The new ranking--based on key metrics reported by the nation’s law schools--is the first in what will be an annual assessment of legal education by a new website for law school applicants launched by C-Change Media, publisher of http://PoetsandQuants.com, the highly popular site for applicants to graduate business school, and http://PoetsandQuantsforExecs.com.
“Our goal with TippingTheScales is to make it the must-read destination for anyone interested in a law school education, for J.D. students, and for newly minted lawyers,” says John A. Byrne, editor-in-chief of TippingTheScales. “It will follow the successful formula of smart, analytical, and irreverent content we’ve developed for PoetsandQuants, which now gets well over one million hits monthly.”
Among the many articles for the debut of TippingTheScales is an extensive interview with Penn Law School Dean Michael Fitts, a commentary on The Best Case for Law School written by StratusPrep founder Shawn O’Connor, a feature on the nation’s most selective law schools, and The Life of A Lawyer: In Their Own Words by Jeremy Shinewald, author of The Complete Start-To-Finish Law School Admissions Guide. The new site includes more than 150 profiles of the nation’s top law schools as a result of a partnership with Princeton Review.

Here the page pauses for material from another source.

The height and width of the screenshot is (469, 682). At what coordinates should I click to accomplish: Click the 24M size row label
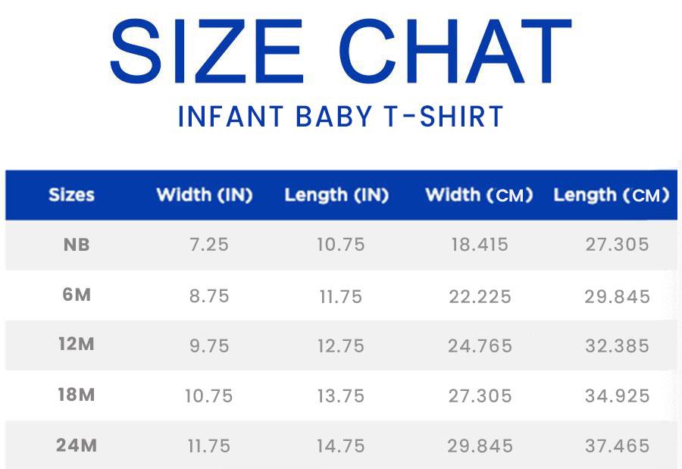pyautogui.click(x=77, y=446)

The http://TippingTheScales.com ranking of the top 50 law schools in America zeroes in on two key dimensions of the J.D. experience: the quality of the students getting into a law school and the success of the graduates going out. “Bottom line is, these metrics are simple to understand and they get at what really counts in a law school education,” explains Byrne. “Applicants want to know that their classmates will be as good as they are, that a school is highly selective in crafting its classes, and that at the end of the experience they will have a job and sizable compensation.”